L’installation d’un système de climatisation peut constituer un ouvrage au sens de l’article 1792 du code civil et entraîner en conséquence l’application de la garantie décennale du constructeur

Après acquisition d’un bâtiment afin de l’aménager en hôtel, la société Aza a, dans le cadre des travaux de rénovation et de réhabilitation de cet ouvrage, confié les travaux de conception et d’installation de la climatisation à la société Dim Froid.

Ces travaux ont été exécutés, si bien que l’hôtel a pu ouvrir en septembre 2005.

Néanmoins, la climatisation est tombée en panne en décembre 2009.

La société Aza a une première fois fait appel à la société EG Réfrigération, qui a diagnostiqué une défaillance du compresseur installé par la société Dim Froid, et en a préconisé le remplacement. Suivant ces conseils, la société Aza a fait procéder au changement du compresseur et a fait installer des radiateurs électriques.

En juin 2011, l’installation faisant disjoncter les protections électriques, la société Aza a une seconde fois fait appel à la société EG Réfrigération, laquelle a de nouveau diagnostiqué une panne de compresseur.

La société Aza s’est rapproché de la société Anquetil aux fins d’obtenir son avis sur le diagnostic établi par la société EG Réfrigération. La société Anquetil l’a confirmé et a effectué des travaux de réparation, consistant en l’installation d’un système de filtration de façon à épurer le liquide frigorigène de pollution d’huile et autres matériaux en suspension, et est par la suite intervenue à quatre reprises pour changer les cartouches filtrantes.

C’est ainsi que la société Aza a, après expertise, assigné la société Dim Froid en indemnisation des préjudices subis sur le fondement de la garantie décennale.

Saisie de ce contentieux, la cour d’appel de Reims a, aux termes d’un arrêt rendu le 23 avril 2019, condamné la société Dim Froid à verser à la société Aza les sommes de 27.882,85 euros au titre du préjudice matériel et 8.000 euros au titre de la perte d’image.

Manifestement lésée par cette décision, la société Dim Froid s’est pourvue en cassation, considérant :

  • Premièrement, que la garantie décennale ne saurait s’appliquer en l’espèce faute de construction d’un ouvrage ;
  • Deuxièmement, que la réception tacite des travaux ne saurait être caractérisée à la date du 26 mai 2006, en l’absence de volonté équivoque de la société Aza de recevoir lesdits travaux ;
  • Troisièmement, que si la réception tacite des travaux était caractérisée, elle ne saurait être intervenue le 26 mai 2006, dans la mesure où la société Aza en a pris possession en septembre 2005 ;
  • Quatrièmement, que si la réception tacite des travaux était caractérisée, elle ne saurait être intervenue le 26 mai 2006, date du paiement du solde des travaux par la société Aza, dans la mesure où la société Dim Froid lui avait adressé sa facture de solde le 29 novembre 2004 et que le délai de paiement ne résultait pas d’une contestation de la qualité des travaux ;
  • Cinquièmement et dernièrement, que la société Dim Froid n’était tenue à aucune garantie, en raison de l’intervention de tiers sur l’installation de climatisation.
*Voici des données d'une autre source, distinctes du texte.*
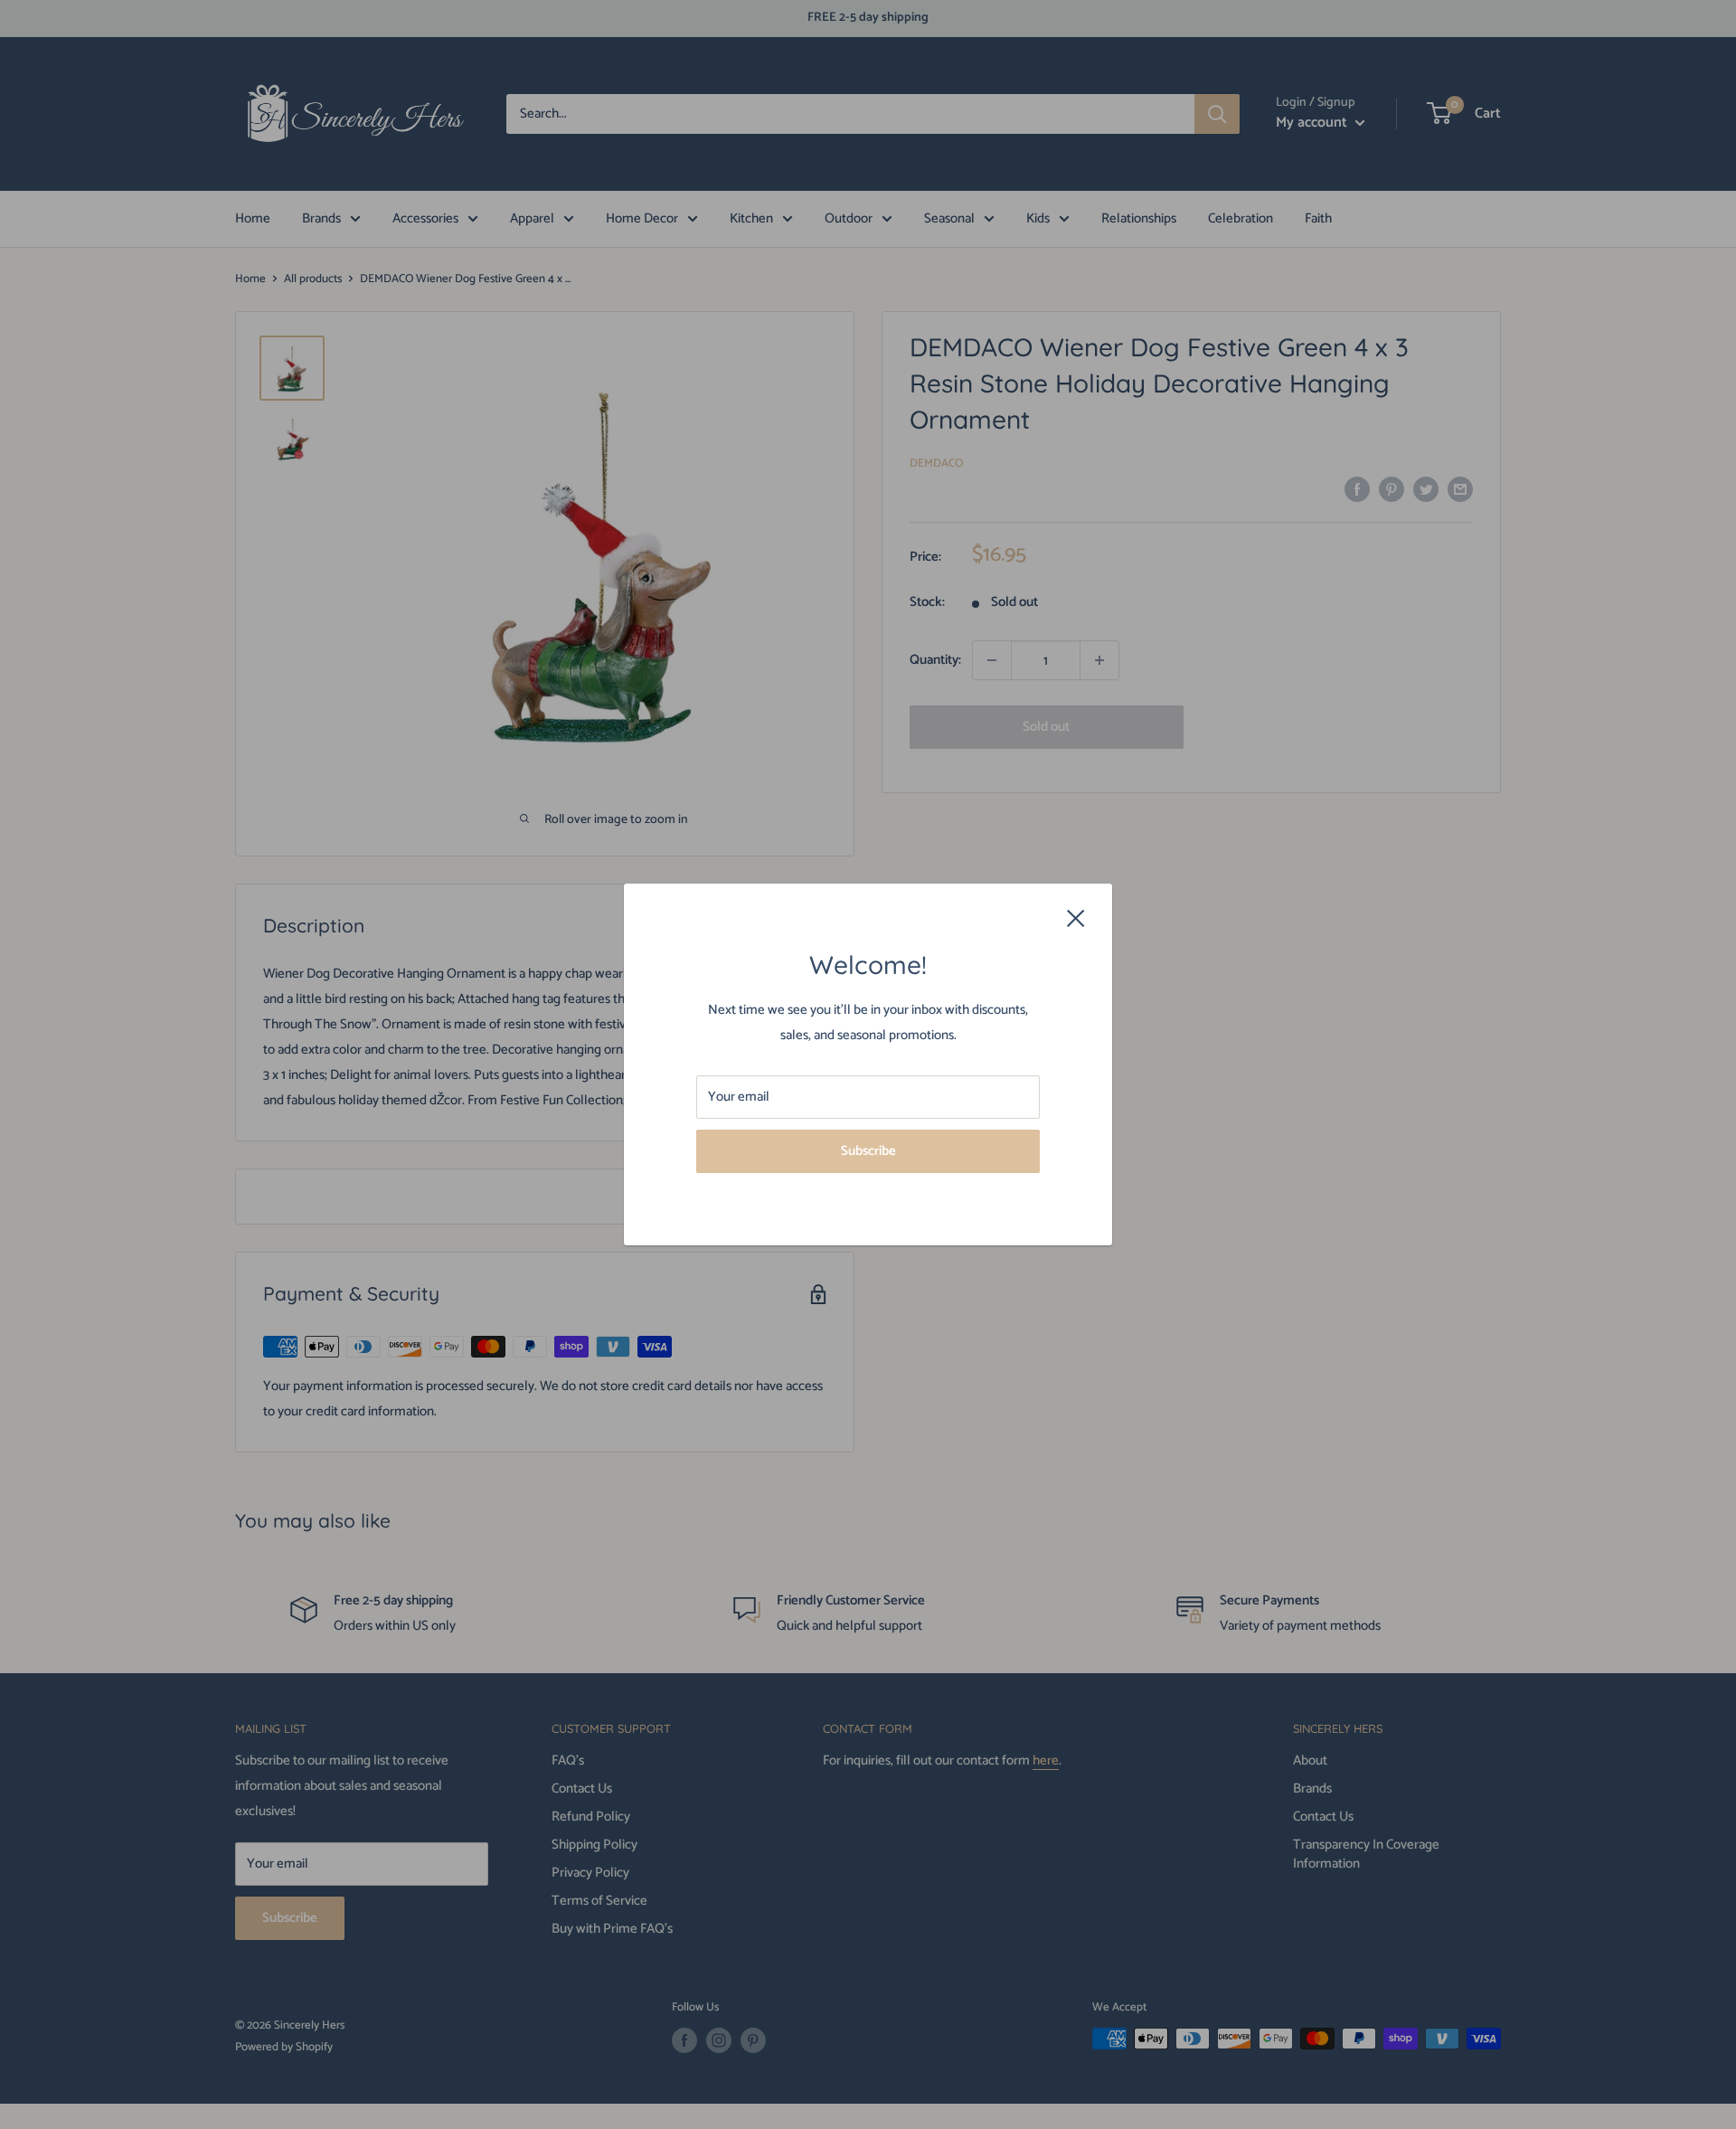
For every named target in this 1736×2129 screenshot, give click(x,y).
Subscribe (868, 1151)
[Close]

En dépit des moyens allégués par la société Dim Froid, la Cour de cassation confirme l’arrêt rendu par la cour d’appel de Reims, laquelle n’a commis aucune erreur de droit ou de fait dans l’application des articles 1792 et suivants du code civil, en ce que :

  • En premier lieu, les travaux effectués par la société Dim Froid ont porté sur la construction d’un ouvrage. En effet, la troisième chambre civile retient que les sociétés Aza et Dim Froid ont conclu un contrat de fourniture et de pose d’une installation de chauffage incluant la fourniture et la mise en place de toute l’installation de climatisation de l’hôtel avec pose des compresseurs, climatiseurs, gaines et canalisations d’air dans et à travers les murs du bâtiment.
  • En deuxième lieu, l’action en garantie décennale a commencé à courir à compter du 26 mars 2006. En effet, si l’hôtel avait effectivement ouvert en septembre 2005, le paiement intégral de la facture n’était intervenu que le 26 mai 2006. Or, la Cour retient que la réception tacite résulte de la prise de possession des ouvrages associée au paiement intégral des travaux.
  • En troisième lieu, la responsabilité décennale de la société Dim Froid est engagée, au motif qu’elle a installé une climatisation entachée d’un vice de construction résultant d’une puissance insuffisante pour lui permettre de fonctionner normalement et d’être pérenne.

La troisième chambre civile rejette donc le pourvoi formé par la société Dim Froid.